Yet you still didn't directly adress the issue, who I am and what my situation is has little relevance when it comes to the hypothesis. Adress the issue at hand plz. You could lay it down to the two systems being incompatible and argue for it with evidence for example.

This is kind of frustrating, its as if people are turning a blind eye to a logical inconsistency. Something is not right here and imo it can not be ignored. Its not just my specific position, many people have similar or the same issue with the two systems.

If there is a flaw it must be adressed, disected and corrected or explanations need to be provided that make sense. I can't chug it down to "Oh well this is how it is."

If the two systems are that different, then you have to understand that both are researching the same thing :cognitive functions. For this reason one type from one system HAS to be translatable to the other. This is not enneagram & MBTI and we can't state that they are looking at completely different things.


----------



## bearotter (Aug 10, 2012)

What is not right? I think there are lot of issues, mostly coming down to models being rigid, although there's some benefit to understanding them too. I'll take a crack at clarifying what I can. I tried presenting above reasons as to the difference --- one is simply that the MBTI dichotomies are their own thing and I don't think socionics much does dichotomies in the same spirit (erhm, by which I mean where the dichotomies are essentially distinctions associated to the polarities focused on by Jung and pretty clearly reminiscent of the vocabulary, if not philosophy, of his functions+orientations, but not organized quite as functions despite ultimately relating to them if one subscribes to type dynamics which is their closest approximation to Jungian theory), nor does MBTI really do quadras.
--*--
Written request 1: Rewrite the entries as a numbered list, omitting blank lines, from the line containing "Given: Click the Дек 2010 month marker" through the last line of the entries.
The forum thread and the entries were taken from separate sources.

Data entries:
--*--
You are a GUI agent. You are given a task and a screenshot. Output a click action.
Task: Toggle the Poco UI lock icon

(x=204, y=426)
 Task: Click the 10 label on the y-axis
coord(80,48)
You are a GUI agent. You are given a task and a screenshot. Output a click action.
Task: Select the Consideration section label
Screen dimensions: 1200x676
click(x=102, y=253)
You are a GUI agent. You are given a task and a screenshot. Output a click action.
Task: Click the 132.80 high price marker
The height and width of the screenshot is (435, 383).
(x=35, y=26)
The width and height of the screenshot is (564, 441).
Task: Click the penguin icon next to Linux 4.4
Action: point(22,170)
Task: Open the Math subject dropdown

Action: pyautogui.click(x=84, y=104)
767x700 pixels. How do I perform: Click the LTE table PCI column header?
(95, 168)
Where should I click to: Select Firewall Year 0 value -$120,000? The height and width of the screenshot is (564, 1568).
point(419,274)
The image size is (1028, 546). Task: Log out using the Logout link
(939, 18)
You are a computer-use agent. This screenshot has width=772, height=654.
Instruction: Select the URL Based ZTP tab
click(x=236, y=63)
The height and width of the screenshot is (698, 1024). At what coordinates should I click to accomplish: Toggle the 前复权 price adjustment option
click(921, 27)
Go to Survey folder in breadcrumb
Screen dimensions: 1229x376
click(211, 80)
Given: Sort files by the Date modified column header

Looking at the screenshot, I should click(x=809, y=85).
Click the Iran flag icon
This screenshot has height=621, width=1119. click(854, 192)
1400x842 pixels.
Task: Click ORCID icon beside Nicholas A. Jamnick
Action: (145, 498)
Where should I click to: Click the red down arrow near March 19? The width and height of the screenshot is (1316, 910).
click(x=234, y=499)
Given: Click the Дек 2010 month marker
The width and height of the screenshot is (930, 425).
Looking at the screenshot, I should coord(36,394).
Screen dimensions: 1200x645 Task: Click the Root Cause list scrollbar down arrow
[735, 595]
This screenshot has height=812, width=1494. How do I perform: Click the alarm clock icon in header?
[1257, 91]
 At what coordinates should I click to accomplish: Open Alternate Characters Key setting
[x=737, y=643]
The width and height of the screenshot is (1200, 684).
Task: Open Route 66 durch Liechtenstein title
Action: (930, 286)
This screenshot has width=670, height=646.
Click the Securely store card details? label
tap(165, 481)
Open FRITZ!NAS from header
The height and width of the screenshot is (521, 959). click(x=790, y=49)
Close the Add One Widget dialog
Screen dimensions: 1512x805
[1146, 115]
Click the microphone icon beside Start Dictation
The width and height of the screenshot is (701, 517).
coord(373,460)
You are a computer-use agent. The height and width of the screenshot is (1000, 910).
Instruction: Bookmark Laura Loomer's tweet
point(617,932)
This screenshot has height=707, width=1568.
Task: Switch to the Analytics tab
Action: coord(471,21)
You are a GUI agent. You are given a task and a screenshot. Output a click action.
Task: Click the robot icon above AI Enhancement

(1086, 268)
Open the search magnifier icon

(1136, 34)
--*--
Written request 2: In the forum thread, what does the first poster say both systems are researching?

Exercise response 1:
1. Given: Click the Дек 2010 month marker
2. The width and height of the screenshot is (930, 425).
3. Looking at the screenshot, I should coord(36,394).
4. Screen dimensions: 1200x645 Task: Click the Root Cause list scrollbar down arrow
5. [735, 595]
6. This screenshot has height=812, width=1494. How do I perform: Click the alarm clock icon in header?
7. [1257, 91]
8.  At what coordinates should I click to accomplish: Open Alternate Characters Key setting
9. [x=737, y=643]
10. The width and height of the screenshot is (1200, 684).
11. Task: Open Route 66 durch Liechtenstein title
12. Action: (930, 286)
13. This screenshot has width=670, height=646.
14. Click the Securely store card details? label
15. tap(165, 481)
16. Open FRITZ!NAS from header
17. The height and width of the screenshot is (521, 959). click(x=790, y=49)
18. Close the Add One Widget dialog
19. Screen dimensions: 1512x805
20. [1146, 115]
21. Click the microphone icon beside Start Dictation
22. The width and height of the screenshot is (701, 517).
23. coord(373,460)
24. You are a computer-use agent. The height and width of the screenshot is (1000, 910).
25. Instruction: Bookmark Laura Loomer's tweet
26. point(617,932)
27. This screenshot has height=707, width=1568.
28. Task: Switch to the Analytics tab
29. Action: coord(471,21)
30. You are a GUI agent. You are given a task and a screenshot. Output a click action.
31. Task: Click the robot icon above AI Enhancement
32. (1086, 268)
33. Open the search magnifier icon
34. (1136, 34)

Exercise response 2: Cognitive functions.